The authorities blamed flammable siding for an enormous fire that tore through one of the world's tallest residential buildings on Friday in Dubai, an eerie echo of a blaze that killed at least 80 people in London in June.
No one was killed or injured in Friday's fire, the authorities said, which spread to up to 50 of the Torch Tower's 86 storeys, lighting up the sky and spewing burning debris to the streets below.
It was the second such fire at the building since 2015, when about 60 floors were burned. Investigators concluded then that the building's exterior cladding, made of aluminum panels with combustible plastic cores, helped accelerate the flames.
The blaze on Friday erupted months after the city, the most populous in the United Arab Emirates, passed additional regulations that would require buildings with flammable cladding to replace the siding with flame-retardant materials. And it occurred only weeks after a deadly conflagration at the Grenfell Tower in London, which was also blamed on flammable siding.
Cladding has contributed to at least three other skyscraper fires in recent years in Dubai.

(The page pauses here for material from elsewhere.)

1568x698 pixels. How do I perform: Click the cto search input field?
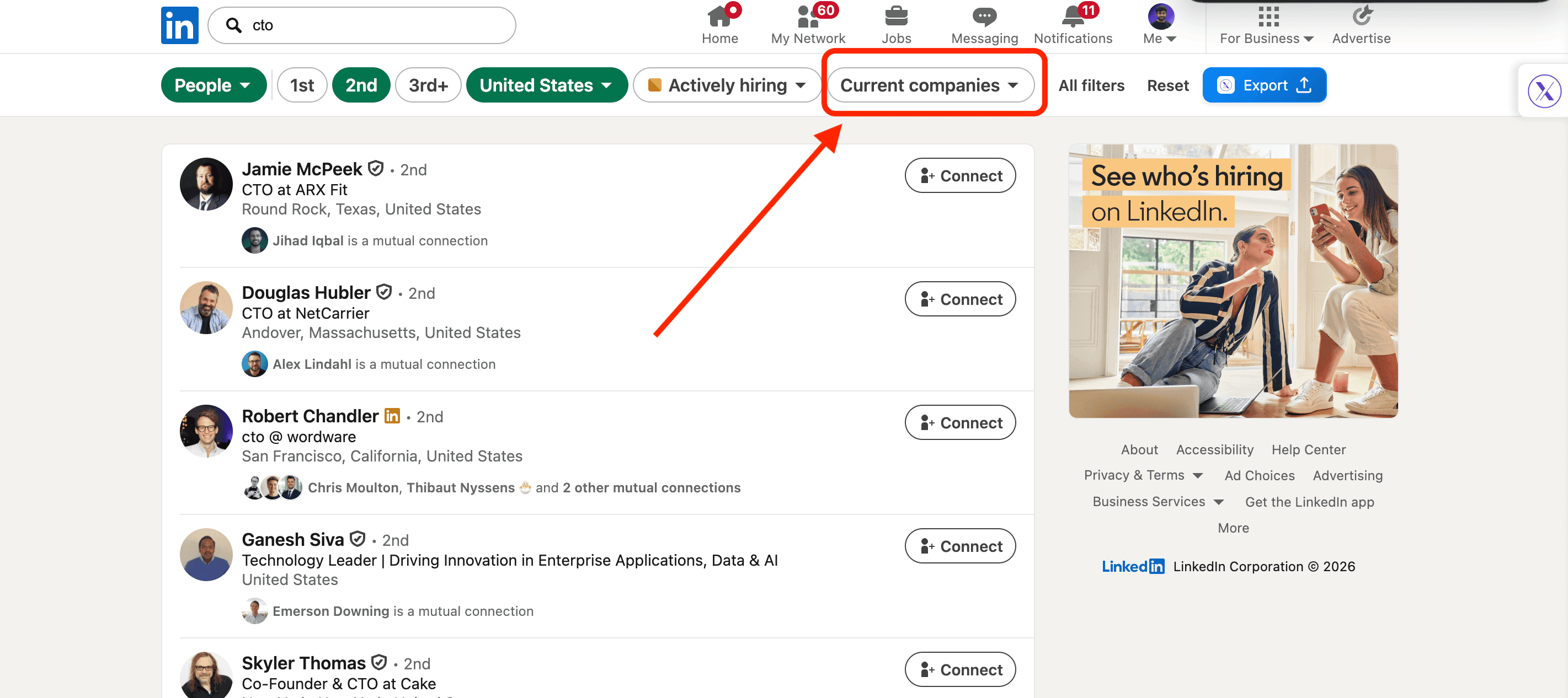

Dozens of giant apartment buildings and hotels have been erected there in the last two decades.
On New Year's Eve in 2015, a fire started by an electrical short in the Address Downtown, a 63-storey tower, quickly consumed the entire building.
After that fire, Dubai Civil Defense announced restrictions on using exterior paneling on new construction, including forbidding it on towers taller than nine floors. But the new rules did not immediately apply to older buildings.
The authorities have previously acknowledged that at least 30,000 buildings across the United Arab Emirates were built with siding that could potentially cause a fire to spread rapidly, according to news reports.
Friday's fire broke out around 1 a.m. at the 1,100-foot skyscraper, in the northern end of the densely populated Marina district.
Firefighters from four stations were deployed and helped all the residents evacuate, the Dubai Media Office, an official agency, said on Twitter.
Firefighters had the blaze under control by 3:30 am, according to the Dubai Civil Defense.
By daybreak the government said it had quenched the fire in "record time."